Ist das wirklich möglich? Gibt es nicht viel zu viele Streitpunkte, die ungelöst sind? Wahrscheinlich nicht. In Wahrheit wissen alle, die sich damit beschäftigen, wie ein Friedensschluss, so man ihn wirklich möchte, aussehen müsste. Thema 1: die palästinensischen Flüchtlinge. Auch die Palästinenser wissen, dass sie nicht in ein künftiges Israel zurückkehren können. Sie wollen dafür aber eine Entschädigung haben. Thema 2: die jüdischen Siedlungen und die Grenzen. Jeder weiß, dass sich die Israelis nicht überall hinter die Grenzen vor dem Sechs-Tage-Krieg 1967 zurück ziehen werden. Aber auch die Israelis wissen, dass sie gut 90 Prozent der Gebiete räumen müssen. Das bedeutet für die Siedlungen: die großen an der Grenze zu Israel werden israelisch; viele kleine, versprengte, tief im Westjordanland liegende werden dagegen geräumt werden müssen. Thema 3: Jerusalem. Natürlich ist das ein großes Problem. Trotzdem ahnt jeder, dass es einen israelischen und einen palästinensischen Teil geben wird. Und einen bilateral oder international geschützten Heiligen Bezirk. Wenn es im Zuge eines Gesamtpakets um alles geht, wird es daran nicht scheitern.

Wer hat Zeit? Fischer natürlich

Was jetzt noch fehlt, ist jemand, der an diesen Plan glauben möchte. Der was riskiert. Der Unmögliches denken und anpacken könnte. So jemanden gibt es nicht? Von wegen. Es gibt eine Expertin. Wer hätte, außer ihr selbst, im Jahre 2000 geglaubt, dass Angela Merkel Bundeskanzlerin werden könnte? Wer hätte geglaubt, dass sie sich international so schnell ein solch gutes Renommee erarbeiten würde? Und wer hätte gedacht, dass deutsche Soldaten die Küstengewässer vor dem Libanon überwachen? Eben! Na also! Bleibt die Frage, ob die Bedingungen für ein solches Engagement gegeben sind. Sie sind es. Die Bush-Regierung sehnt sich nach einem Erfolg wenigstens zum Ende der Amtszeit. Sie dürfte bereit sein.

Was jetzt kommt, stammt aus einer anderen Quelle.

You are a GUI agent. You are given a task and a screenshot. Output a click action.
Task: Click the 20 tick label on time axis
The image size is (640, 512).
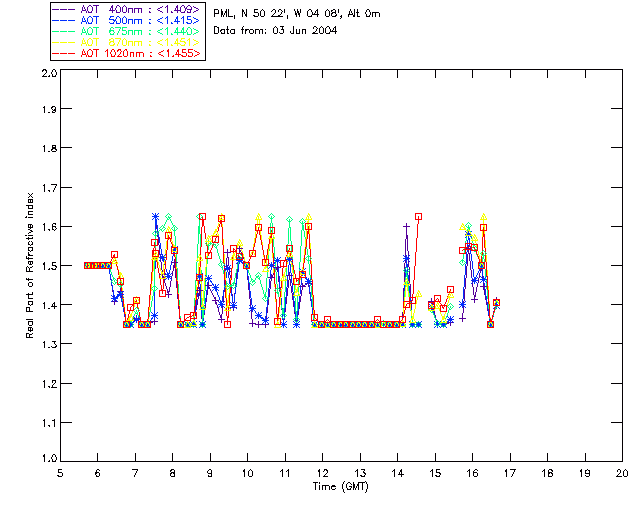622,473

Russlands Präsident Wladimir Putin poltert zwar manchmal außenpolitisch, könnte aber sehr empfänglich sein für einen solchen Plan, wenn er dabei wirklich wie ein Partner behandelt würde. Und die EU? Sie muss beweisen, dass sie ein echter globaler Akteur sein will. Am besten im Einsatz für den Frieden. Nichts eignet sich dafür besser, als der ewige Krisenherd, dieser Dauerkonflikt, diese Tragödie im Nahen Osten. Ach ja, einen Vorsitzenden für die Konferenz gibt es auch schon: Joschka Fischer. Der ist frei, der hat Zeit. Und der würde seinen Worten von einst sicher gerne endlich Konkretes folgen lassen.